§ **To do**
Extract every line of the records below and reproduce each one verbatim, with nothing changed, added, or left out.

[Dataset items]
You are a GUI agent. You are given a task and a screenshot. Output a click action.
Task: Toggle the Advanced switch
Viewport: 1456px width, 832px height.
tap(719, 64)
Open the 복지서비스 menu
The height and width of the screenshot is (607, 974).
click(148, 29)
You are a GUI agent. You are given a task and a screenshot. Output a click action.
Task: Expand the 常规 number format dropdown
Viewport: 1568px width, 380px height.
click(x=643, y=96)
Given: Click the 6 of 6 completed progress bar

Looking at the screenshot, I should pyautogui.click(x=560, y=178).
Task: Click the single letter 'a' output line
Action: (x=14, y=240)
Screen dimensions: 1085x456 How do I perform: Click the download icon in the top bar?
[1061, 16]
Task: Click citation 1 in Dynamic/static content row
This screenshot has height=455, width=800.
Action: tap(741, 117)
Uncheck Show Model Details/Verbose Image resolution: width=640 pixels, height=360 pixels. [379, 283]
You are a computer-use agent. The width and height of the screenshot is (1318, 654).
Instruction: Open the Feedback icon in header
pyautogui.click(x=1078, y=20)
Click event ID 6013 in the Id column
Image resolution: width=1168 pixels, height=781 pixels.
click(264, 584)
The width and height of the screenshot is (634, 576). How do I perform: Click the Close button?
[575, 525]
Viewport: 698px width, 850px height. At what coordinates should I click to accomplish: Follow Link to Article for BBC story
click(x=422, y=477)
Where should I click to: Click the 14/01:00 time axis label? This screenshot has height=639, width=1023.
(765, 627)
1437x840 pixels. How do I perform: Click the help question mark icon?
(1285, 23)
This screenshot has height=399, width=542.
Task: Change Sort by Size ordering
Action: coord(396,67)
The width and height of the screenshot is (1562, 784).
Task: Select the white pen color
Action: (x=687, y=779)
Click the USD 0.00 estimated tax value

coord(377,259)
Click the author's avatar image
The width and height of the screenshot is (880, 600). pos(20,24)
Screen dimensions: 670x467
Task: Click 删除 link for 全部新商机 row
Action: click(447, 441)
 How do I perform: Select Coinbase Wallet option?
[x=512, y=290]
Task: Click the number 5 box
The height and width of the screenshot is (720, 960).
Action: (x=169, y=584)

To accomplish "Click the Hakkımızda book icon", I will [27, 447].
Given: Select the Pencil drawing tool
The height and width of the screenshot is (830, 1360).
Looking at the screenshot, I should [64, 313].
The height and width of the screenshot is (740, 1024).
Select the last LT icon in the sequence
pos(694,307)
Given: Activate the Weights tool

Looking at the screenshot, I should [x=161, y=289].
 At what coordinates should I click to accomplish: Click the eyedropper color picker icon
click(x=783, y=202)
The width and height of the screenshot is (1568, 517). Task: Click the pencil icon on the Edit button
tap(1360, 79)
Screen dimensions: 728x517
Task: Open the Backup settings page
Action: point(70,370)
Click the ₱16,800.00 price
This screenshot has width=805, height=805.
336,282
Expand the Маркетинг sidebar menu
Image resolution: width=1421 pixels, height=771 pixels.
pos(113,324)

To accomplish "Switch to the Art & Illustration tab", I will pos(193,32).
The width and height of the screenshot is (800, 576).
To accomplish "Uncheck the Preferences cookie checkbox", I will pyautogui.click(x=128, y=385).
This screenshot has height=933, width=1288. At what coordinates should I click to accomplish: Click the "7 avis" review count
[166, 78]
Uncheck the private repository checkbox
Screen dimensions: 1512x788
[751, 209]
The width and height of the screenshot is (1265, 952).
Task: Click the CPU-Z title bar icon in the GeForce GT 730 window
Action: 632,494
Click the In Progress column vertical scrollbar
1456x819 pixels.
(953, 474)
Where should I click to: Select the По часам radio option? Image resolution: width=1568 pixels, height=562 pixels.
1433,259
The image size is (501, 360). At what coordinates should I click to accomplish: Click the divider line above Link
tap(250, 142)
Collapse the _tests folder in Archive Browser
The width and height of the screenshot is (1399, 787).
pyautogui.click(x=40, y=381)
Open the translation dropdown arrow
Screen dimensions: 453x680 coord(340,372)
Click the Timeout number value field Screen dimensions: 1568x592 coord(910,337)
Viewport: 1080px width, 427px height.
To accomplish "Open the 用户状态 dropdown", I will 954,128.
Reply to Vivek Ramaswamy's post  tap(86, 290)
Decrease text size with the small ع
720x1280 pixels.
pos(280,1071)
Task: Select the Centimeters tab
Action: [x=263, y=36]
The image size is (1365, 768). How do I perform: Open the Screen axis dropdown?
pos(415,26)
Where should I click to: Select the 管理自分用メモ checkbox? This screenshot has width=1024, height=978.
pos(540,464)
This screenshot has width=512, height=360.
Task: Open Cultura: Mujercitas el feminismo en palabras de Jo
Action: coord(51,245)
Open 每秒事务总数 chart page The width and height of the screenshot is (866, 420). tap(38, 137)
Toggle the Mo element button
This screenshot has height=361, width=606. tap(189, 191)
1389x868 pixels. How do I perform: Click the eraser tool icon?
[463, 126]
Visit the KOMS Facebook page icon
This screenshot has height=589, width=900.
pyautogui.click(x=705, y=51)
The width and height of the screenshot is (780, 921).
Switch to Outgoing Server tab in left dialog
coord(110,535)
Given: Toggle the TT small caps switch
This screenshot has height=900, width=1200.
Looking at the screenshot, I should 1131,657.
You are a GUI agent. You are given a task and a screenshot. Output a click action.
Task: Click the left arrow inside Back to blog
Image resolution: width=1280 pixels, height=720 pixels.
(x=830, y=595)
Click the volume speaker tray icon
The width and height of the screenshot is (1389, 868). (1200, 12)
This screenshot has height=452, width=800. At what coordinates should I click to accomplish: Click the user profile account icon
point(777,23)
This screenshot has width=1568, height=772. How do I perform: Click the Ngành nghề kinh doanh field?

§ **Written answer**
You are a GUI agent. You are given a task and a screenshot. Output a click action.
Task: Toggle the Advanced switch
Viewport: 1456px width, 832px height.
tap(719, 64)
Open the 복지서비스 menu
The height and width of the screenshot is (607, 974).
click(148, 29)
You are a GUI agent. You are given a task and a screenshot. Output a click action.
Task: Expand the 常规 number format dropdown
Viewport: 1568px width, 380px height.
click(x=643, y=96)
Given: Click the 6 of 6 completed progress bar

Looking at the screenshot, I should pyautogui.click(x=560, y=178).
Task: Click the single letter 'a' output line
Action: (x=14, y=240)
Screen dimensions: 1085x456 How do I perform: Click the download icon in the top bar?
[1061, 16]
Task: Click citation 1 in Dynamic/static content row
This screenshot has height=455, width=800.
Action: tap(741, 117)
Uncheck Show Model Details/Verbose Image resolution: width=640 pixels, height=360 pixels. [379, 283]
You are a computer-use agent. The width and height of the screenshot is (1318, 654).
Instruction: Open the Feedback icon in header
pyautogui.click(x=1078, y=20)
Click event ID 6013 in the Id column
Image resolution: width=1168 pixels, height=781 pixels.
click(264, 584)
The width and height of the screenshot is (634, 576). How do I perform: Click the Close button?
[575, 525]
Viewport: 698px width, 850px height. At what coordinates should I click to accomplish: Follow Link to Article for BBC story
click(x=422, y=477)
Where should I click to: Click the 14/01:00 time axis label? This screenshot has height=639, width=1023.
(765, 627)
1437x840 pixels. How do I perform: Click the help question mark icon?
(1285, 23)
This screenshot has height=399, width=542.
Task: Change Sort by Size ordering
Action: coord(396,67)
The width and height of the screenshot is (1562, 784).
Task: Select the white pen color
Action: (x=687, y=779)
Click the USD 0.00 estimated tax value

coord(377,259)
Click the author's avatar image
The width and height of the screenshot is (880, 600). pos(20,24)
Screen dimensions: 670x467
Task: Click 删除 link for 全部新商机 row
Action: click(447, 441)
 How do I perform: Select Coinbase Wallet option?
[x=512, y=290]
Task: Click the number 5 box
The height and width of the screenshot is (720, 960).
Action: (x=169, y=584)

To accomplish "Click the Hakkımızda book icon", I will [27, 447].
Given: Select the Pencil drawing tool
The height and width of the screenshot is (830, 1360).
Looking at the screenshot, I should [64, 313].
The height and width of the screenshot is (740, 1024).
Select the last LT icon in the sequence
pos(694,307)
Given: Activate the Weights tool

Looking at the screenshot, I should [x=161, y=289].
 At what coordinates should I click to accomplish: Click the eyedropper color picker icon
click(x=783, y=202)
The width and height of the screenshot is (1568, 517). Task: Click the pencil icon on the Edit button
tap(1360, 79)
Screen dimensions: 728x517
Task: Open the Backup settings page
Action: point(70,370)
Click the ₱16,800.00 price
This screenshot has width=805, height=805.
336,282
Expand the Маркетинг sidebar menu
Image resolution: width=1421 pixels, height=771 pixels.
pos(113,324)

To accomplish "Switch to the Art & Illustration tab", I will pos(193,32).
The width and height of the screenshot is (800, 576).
To accomplish "Uncheck the Preferences cookie checkbox", I will pyautogui.click(x=128, y=385).
This screenshot has height=933, width=1288. At what coordinates should I click to accomplish: Click the "7 avis" review count
[166, 78]
Uncheck the private repository checkbox
Screen dimensions: 1512x788
[751, 209]
The width and height of the screenshot is (1265, 952).
Task: Click the CPU-Z title bar icon in the GeForce GT 730 window
Action: 632,494
Click the In Progress column vertical scrollbar
1456x819 pixels.
(953, 474)
Where should I click to: Select the По часам radio option? Image resolution: width=1568 pixels, height=562 pixels.
1433,259
The image size is (501, 360). At what coordinates should I click to accomplish: Click the divider line above Link
tap(250, 142)
Collapse the _tests folder in Archive Browser
The width and height of the screenshot is (1399, 787).
pyautogui.click(x=40, y=381)
Open the translation dropdown arrow
Screen dimensions: 453x680 coord(340,372)
Click the Timeout number value field Screen dimensions: 1568x592 coord(910,337)
Viewport: 1080px width, 427px height.
To accomplish "Open the 用户状态 dropdown", I will 954,128.
Reply to Vivek Ramaswamy's post  tap(86, 290)
Decrease text size with the small ع
720x1280 pixels.
pos(280,1071)
Task: Select the Centimeters tab
Action: [x=263, y=36]
The image size is (1365, 768). How do I perform: Open the Screen axis dropdown?
pos(415,26)
Where should I click to: Select the 管理自分用メモ checkbox? This screenshot has width=1024, height=978.
pos(540,464)
This screenshot has width=512, height=360.
Task: Open Cultura: Mujercitas el feminismo en palabras de Jo
Action: coord(51,245)
Open 每秒事务总数 chart page The width and height of the screenshot is (866, 420). tap(38, 137)
Toggle the Mo element button
This screenshot has height=361, width=606. tap(189, 191)
1389x868 pixels. How do I perform: Click the eraser tool icon?
[463, 126]
Visit the KOMS Facebook page icon
This screenshot has height=589, width=900.
pyautogui.click(x=705, y=51)
The width and height of the screenshot is (780, 921).
Switch to Outgoing Server tab in left dialog
coord(110,535)
Given: Toggle the TT small caps switch
This screenshot has height=900, width=1200.
Looking at the screenshot, I should 1131,657.
You are a GUI agent. You are given a task and a screenshot. Output a click action.
Task: Click the left arrow inside Back to blog
Image resolution: width=1280 pixels, height=720 pixels.
(x=830, y=595)
Click the volume speaker tray icon
The width and height of the screenshot is (1389, 868). (1200, 12)
This screenshot has height=452, width=800. At what coordinates should I click to accomplish: Click the user profile account icon
point(777,23)
This screenshot has width=1568, height=772. How do I perform: Click the Ngành nghề kinh doanh field?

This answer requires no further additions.